- Exercise goal
Would you please copy each line below that includes the string "with"?

- Source material
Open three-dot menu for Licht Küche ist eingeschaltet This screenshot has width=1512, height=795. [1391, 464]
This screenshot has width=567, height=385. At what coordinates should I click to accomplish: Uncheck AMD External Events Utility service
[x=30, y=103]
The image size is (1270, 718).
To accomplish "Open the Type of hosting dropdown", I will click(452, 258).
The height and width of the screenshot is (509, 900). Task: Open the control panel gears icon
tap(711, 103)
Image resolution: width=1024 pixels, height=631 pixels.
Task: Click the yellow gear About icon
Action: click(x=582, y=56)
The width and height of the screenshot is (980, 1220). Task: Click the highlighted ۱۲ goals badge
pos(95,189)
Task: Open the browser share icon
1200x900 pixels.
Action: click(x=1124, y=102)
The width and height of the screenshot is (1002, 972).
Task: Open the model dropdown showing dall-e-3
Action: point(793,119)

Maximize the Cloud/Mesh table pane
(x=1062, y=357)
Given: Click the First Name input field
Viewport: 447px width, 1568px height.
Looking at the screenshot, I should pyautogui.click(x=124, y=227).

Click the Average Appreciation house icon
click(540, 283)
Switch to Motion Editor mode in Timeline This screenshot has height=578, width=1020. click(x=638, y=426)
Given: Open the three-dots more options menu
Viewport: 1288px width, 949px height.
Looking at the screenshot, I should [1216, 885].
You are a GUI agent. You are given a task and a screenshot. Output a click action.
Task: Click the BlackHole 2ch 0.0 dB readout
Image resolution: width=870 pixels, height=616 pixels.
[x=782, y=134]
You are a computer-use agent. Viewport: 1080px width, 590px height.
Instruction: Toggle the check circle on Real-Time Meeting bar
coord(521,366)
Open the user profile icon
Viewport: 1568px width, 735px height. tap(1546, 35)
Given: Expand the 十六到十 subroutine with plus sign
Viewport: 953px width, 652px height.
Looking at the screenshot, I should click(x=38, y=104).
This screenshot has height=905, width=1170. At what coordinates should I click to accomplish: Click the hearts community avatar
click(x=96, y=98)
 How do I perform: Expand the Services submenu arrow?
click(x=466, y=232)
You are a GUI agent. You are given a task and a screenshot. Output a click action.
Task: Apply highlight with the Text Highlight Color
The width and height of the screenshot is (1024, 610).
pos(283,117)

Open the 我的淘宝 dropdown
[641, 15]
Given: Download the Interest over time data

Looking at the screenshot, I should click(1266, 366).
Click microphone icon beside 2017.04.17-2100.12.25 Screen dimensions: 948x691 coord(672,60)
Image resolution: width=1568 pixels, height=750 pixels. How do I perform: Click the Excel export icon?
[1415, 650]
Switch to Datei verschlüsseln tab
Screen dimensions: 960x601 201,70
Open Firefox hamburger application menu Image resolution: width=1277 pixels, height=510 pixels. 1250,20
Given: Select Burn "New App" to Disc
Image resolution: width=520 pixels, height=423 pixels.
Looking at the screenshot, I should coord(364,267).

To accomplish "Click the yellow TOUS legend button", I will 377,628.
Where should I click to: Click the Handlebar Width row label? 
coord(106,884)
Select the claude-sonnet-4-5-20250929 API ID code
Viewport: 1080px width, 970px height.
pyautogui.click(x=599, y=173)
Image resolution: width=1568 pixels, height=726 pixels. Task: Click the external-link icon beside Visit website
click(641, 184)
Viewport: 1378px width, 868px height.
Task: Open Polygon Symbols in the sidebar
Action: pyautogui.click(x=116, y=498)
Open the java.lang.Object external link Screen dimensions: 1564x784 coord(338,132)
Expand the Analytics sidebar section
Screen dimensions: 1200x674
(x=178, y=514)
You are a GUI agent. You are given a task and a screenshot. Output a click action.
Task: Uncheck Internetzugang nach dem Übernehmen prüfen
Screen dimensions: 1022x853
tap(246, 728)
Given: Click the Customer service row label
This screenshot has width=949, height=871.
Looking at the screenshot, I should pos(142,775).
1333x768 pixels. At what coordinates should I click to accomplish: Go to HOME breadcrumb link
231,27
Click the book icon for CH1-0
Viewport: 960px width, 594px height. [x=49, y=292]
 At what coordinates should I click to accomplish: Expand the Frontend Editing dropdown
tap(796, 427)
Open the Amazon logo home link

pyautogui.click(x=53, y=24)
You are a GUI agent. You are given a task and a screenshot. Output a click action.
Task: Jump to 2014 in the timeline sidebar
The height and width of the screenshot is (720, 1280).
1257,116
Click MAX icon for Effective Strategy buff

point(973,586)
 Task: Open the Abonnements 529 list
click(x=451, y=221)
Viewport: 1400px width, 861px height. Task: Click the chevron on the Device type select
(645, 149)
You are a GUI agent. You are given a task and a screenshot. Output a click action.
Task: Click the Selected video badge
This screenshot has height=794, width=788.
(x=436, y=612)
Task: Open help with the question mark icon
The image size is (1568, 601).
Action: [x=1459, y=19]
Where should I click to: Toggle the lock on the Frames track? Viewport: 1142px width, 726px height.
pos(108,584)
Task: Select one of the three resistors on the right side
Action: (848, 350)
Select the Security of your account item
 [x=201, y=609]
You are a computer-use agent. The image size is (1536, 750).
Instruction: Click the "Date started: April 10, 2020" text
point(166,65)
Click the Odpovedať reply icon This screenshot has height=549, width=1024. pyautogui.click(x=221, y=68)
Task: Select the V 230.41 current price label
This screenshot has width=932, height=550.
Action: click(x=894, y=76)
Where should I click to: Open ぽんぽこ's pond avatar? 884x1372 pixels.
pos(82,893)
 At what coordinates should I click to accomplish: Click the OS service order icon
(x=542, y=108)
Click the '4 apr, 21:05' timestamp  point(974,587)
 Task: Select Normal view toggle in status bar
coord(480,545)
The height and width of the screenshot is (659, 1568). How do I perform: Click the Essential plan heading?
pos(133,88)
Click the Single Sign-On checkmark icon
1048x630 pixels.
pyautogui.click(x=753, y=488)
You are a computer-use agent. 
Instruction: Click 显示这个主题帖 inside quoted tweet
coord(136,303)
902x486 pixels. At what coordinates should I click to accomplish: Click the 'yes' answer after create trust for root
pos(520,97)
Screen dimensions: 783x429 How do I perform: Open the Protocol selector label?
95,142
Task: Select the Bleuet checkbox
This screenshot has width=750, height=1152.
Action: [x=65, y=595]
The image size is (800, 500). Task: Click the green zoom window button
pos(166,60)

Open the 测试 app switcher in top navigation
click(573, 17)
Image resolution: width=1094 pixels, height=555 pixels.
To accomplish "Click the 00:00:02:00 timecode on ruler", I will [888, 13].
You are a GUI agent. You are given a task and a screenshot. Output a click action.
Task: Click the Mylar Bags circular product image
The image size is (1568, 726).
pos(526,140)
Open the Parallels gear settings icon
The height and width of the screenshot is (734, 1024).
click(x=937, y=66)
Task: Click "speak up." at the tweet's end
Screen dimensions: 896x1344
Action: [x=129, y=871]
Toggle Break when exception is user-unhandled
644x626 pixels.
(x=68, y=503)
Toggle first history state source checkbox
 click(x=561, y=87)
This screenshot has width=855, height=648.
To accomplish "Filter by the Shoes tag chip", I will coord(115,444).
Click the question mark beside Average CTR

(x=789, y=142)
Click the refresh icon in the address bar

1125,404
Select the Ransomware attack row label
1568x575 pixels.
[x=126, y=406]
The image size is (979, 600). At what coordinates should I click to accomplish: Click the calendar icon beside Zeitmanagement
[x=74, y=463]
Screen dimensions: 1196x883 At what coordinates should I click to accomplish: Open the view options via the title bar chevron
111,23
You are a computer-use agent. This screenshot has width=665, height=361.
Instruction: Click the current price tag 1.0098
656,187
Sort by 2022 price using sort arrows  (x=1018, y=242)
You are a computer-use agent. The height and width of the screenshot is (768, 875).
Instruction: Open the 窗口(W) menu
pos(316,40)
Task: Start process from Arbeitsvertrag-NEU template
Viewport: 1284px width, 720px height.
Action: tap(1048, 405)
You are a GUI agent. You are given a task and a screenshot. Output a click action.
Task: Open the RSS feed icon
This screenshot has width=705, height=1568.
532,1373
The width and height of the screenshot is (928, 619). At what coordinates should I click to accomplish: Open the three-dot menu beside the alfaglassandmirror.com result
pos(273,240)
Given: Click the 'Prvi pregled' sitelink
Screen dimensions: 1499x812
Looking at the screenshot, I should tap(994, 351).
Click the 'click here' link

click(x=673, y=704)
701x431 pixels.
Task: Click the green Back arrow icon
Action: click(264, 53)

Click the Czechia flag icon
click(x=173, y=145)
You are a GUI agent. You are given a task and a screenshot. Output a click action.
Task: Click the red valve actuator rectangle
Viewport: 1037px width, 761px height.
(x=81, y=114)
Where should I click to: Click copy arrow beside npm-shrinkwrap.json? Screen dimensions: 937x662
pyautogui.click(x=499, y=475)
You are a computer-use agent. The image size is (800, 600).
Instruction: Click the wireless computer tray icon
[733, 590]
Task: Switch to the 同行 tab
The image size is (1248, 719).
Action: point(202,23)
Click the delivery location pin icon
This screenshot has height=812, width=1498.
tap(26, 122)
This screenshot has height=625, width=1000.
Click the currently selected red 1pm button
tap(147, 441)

- Exercise solution
Given: Expand the 十六到十 subroutine with plus sign
Task: Apply highlight with the Text Highlight Color
Task: Open help with the question mark icon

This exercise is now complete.